Don woke me early this morning with the news I've been dreading for weeks now, a travesty of justice that I simply could not believe would happen again, the acquittal of George Zimmerman for the murder of Trayvon Martin. Once more, I feel that I have to apologize for being a Floridian. In the wake of the shooting in Sanford, Florida, a year and a half ago, I felt confident that there would be no problem convicting Mr. Zimmerman of something that seemed so obvious. But as time went by, the trial finally started, the strange seating of only six jurors, all female, the burden of proof for a second degree murder conviction seemed to be too much heavy lifting for the prosecution to bear.
Still, refusing to cave in to cynicism, I felt positive that the charge of manslaughter would stick. All the obfuscation, whose voice was on the 911 call, who was on top during the struggle, whose DNA was or was not on the gun, seemed superfluous to the first fact of the case. No means no in a rape case, no matter how close to consummation a couple may be, if one party says "no," then any further sexual advances constitute rape.
Why then, when the police dispatcher distinctly told George Zimmerman, "no," do not pursue the hooded stranger walking through the neighborhood at the, yes, ungodly hour of 7p.m. on a Sunday night, did George Zimmerman get out of his car and take the law into his own hands anyway? This one act, no matter its motivation, set in motion the entire tragedy that followed and resulted in the death of a 17 year old boy. Is this not manslaughter? Is this not the rape of innocence? Is this not yet another act of vigilantism that appears to be increasingly infecting our country? Is this not another reason why we should be tightening, rather than loosening up our gun laws?

******************************

__ASSIGNED TASK 1__. Copy the stretch of the post on the Zimmerman verdict from "Still, refusing to" through "advances constitute rape." word for word.
__ASSIGNED TASK 2__. Continue the post on the Zimmerman verdict from the point where it stops.

******************************

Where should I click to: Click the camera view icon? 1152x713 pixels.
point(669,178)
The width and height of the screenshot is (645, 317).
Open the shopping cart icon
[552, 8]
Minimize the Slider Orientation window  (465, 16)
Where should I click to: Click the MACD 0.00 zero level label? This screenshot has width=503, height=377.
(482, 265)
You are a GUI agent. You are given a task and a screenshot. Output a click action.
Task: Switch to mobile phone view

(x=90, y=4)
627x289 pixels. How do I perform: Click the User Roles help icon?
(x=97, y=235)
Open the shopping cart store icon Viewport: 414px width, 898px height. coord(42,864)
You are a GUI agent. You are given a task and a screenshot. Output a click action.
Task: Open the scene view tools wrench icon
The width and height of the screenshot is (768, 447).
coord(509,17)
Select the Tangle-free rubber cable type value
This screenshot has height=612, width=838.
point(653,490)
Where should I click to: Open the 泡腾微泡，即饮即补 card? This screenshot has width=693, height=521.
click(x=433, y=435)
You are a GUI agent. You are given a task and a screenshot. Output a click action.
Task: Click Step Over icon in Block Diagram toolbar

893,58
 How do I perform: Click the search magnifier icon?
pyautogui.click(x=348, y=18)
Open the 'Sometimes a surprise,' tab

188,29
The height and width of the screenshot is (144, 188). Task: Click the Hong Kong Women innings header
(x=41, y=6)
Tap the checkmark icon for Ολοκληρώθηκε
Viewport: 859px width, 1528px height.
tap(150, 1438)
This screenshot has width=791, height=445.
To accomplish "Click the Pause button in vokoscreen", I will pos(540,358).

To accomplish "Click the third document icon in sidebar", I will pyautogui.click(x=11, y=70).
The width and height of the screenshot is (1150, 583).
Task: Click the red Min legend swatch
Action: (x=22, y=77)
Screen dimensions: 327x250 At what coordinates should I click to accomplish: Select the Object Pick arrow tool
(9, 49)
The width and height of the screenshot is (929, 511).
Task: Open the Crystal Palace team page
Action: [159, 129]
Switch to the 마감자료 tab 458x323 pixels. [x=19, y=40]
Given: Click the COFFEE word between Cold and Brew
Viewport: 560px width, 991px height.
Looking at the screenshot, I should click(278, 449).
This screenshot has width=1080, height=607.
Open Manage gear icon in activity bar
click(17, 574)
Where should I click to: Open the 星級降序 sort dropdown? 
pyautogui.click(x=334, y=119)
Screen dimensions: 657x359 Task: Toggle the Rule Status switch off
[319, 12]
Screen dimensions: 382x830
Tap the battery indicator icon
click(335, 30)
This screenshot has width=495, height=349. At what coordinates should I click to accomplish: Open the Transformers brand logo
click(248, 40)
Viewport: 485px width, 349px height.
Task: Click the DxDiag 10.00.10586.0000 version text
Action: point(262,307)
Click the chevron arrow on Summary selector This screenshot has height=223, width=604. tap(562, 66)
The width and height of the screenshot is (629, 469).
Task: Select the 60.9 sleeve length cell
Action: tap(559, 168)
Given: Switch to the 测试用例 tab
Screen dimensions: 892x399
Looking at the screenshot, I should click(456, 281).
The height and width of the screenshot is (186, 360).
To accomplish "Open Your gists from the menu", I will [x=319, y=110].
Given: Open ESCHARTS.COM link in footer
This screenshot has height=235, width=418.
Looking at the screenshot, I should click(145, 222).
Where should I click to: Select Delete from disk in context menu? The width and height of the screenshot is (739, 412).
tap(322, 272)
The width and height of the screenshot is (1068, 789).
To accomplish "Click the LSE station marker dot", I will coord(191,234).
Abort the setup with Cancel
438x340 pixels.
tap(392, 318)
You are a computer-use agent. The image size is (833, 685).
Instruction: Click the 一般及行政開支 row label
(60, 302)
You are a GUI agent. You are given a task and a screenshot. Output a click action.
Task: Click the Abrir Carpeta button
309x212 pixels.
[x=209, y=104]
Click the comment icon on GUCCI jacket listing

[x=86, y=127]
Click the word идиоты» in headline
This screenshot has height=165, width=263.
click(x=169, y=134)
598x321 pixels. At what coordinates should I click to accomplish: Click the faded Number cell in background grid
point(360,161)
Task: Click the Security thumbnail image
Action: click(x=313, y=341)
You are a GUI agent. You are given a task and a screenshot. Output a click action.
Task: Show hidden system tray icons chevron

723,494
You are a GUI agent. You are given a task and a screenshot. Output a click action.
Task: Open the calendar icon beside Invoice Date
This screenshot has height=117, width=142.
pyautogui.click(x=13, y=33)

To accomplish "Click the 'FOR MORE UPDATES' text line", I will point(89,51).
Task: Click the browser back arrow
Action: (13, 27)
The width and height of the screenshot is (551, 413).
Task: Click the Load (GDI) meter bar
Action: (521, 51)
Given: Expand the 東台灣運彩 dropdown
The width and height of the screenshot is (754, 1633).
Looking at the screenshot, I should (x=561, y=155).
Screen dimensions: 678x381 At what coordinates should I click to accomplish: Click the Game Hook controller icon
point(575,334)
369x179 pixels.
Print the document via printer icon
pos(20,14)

******************************

__EXERCISE RESPONSE 1__.
Still, refusing to cave in to cynicism, I felt positive that the charge of manslaughter would stick. All the obfuscation, whose voice was on the 911 call, who was on top during the struggle, whose DNA was or was not on the gun, seemed superfluous to the first fact of the case. No means no in a rape case, no matter how close to consummation a couple may be, if one party says "no," then any further sexual advances constitute rape.

__EXERCISE RESPONSE 2__.
My heart is once again sickened by this senseless loss of life. School children today learn of Emmett Till and we tsk, tsk, as if his brutal murder in Mississippi was the result of aberrant behavior from bygone days, before the Civil Rights Act, before the first black president, before we entered the supposed post racial world. In fact, Emmett Till and Trayvon Martin had eerily similar situations. One grew up in Chicago, the other in Miami, cities where races mix freely and profiling would be less likely to happen. Each was visiting an area they were unfamiliar with, Till in Mississippi with family, Martin in Sanford, also with family. Till "flirted" with a white woman, Martin walked home from a 7-11, neither dreamed that his life would end so soon.
Now, some might say that George Zimmerman will have to live with his conscience for the rest of his life. I say no, I don't believe that a man who could go on a nationwide talk show and actually say with a straight face that it was "God's will" that Trayvon Martin died could be thought to have a fully-formed conscience. This is a man who will be aided and abetted in his crime, he'll be relocated, maybe to a country where he isn't known. He'll write a book about his "ordeal" and never give a thought to Trayvon's parents and their anguish. My only hope is that George Zimmerman spends every day of the rest of his life looking over his shoulder. Is that punishment enough? Of course not. But it must be a horrific way to live.